RECORDS FOR THIS EXERCISE -
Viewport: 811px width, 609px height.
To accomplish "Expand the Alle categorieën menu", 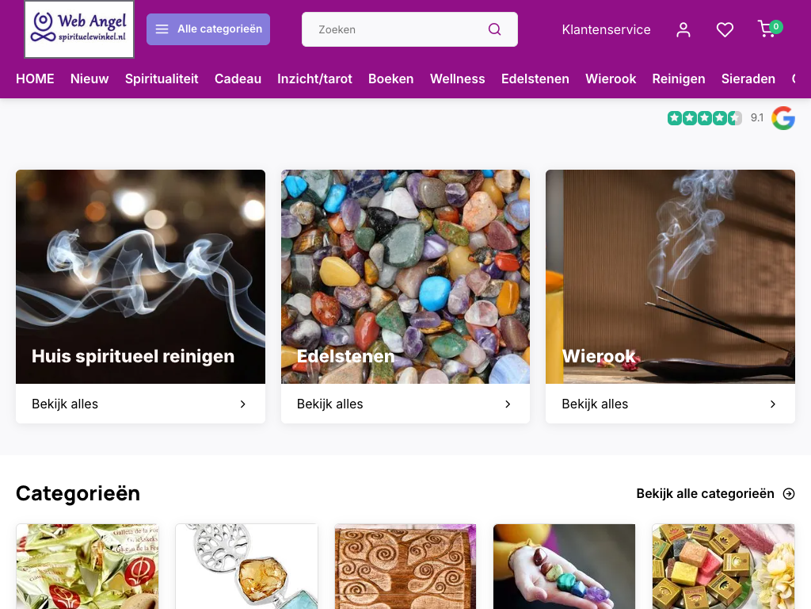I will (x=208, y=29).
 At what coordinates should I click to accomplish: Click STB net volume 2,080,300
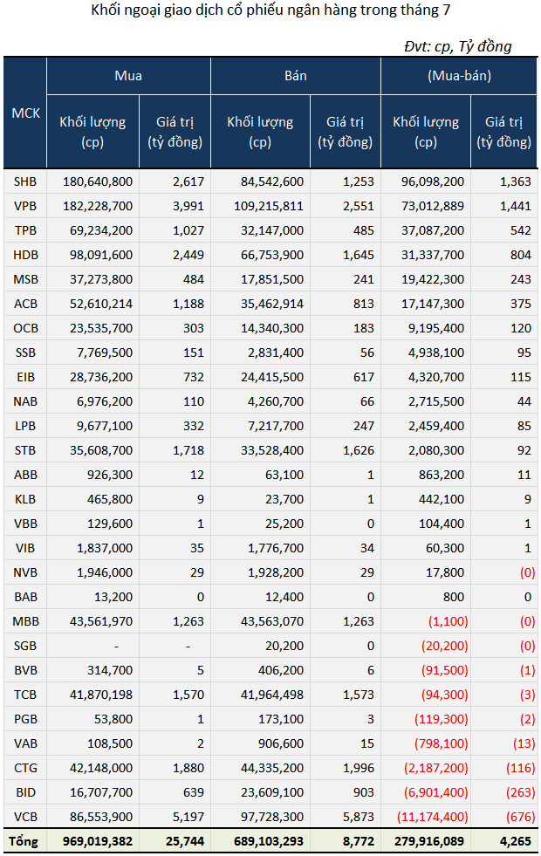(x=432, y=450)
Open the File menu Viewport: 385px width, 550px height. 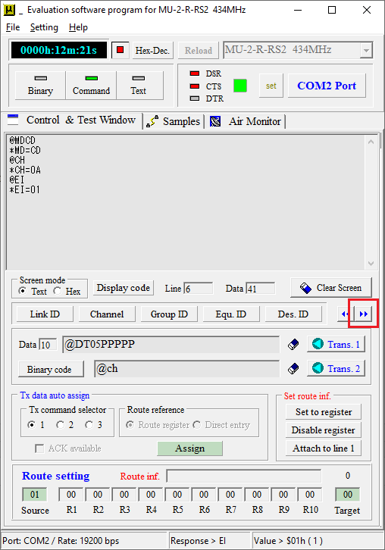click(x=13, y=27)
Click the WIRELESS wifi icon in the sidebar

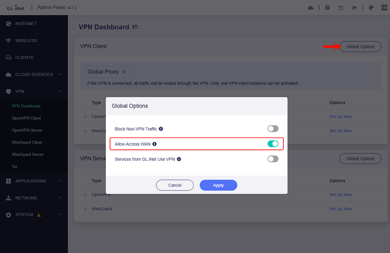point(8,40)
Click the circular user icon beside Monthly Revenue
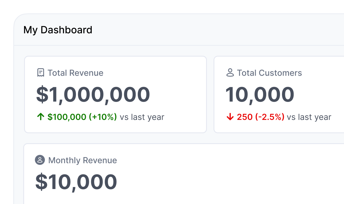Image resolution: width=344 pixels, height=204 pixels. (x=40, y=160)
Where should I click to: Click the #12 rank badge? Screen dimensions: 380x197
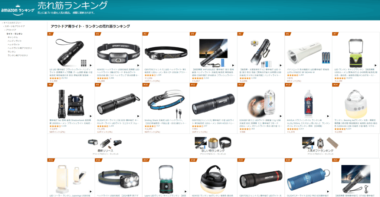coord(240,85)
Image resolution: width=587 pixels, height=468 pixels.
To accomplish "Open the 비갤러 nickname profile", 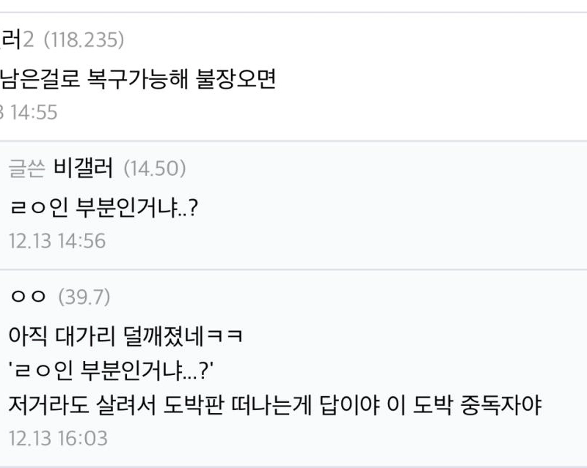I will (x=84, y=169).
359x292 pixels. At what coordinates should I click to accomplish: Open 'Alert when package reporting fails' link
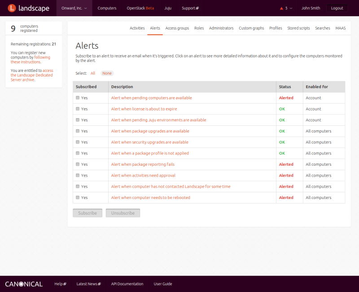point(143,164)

EXERCISE - Your copy should hold only the lines running from the one that contains "359x292 pixels. At" through the final line of the data; transcribe them exactly, both ends included, and leave pictures out.

RESPONSE FOR THIS EXERCISE -
359x292 pixels. At what coordinates should I click to accomplish: Open 'Alert when package reporting fails' link
point(143,164)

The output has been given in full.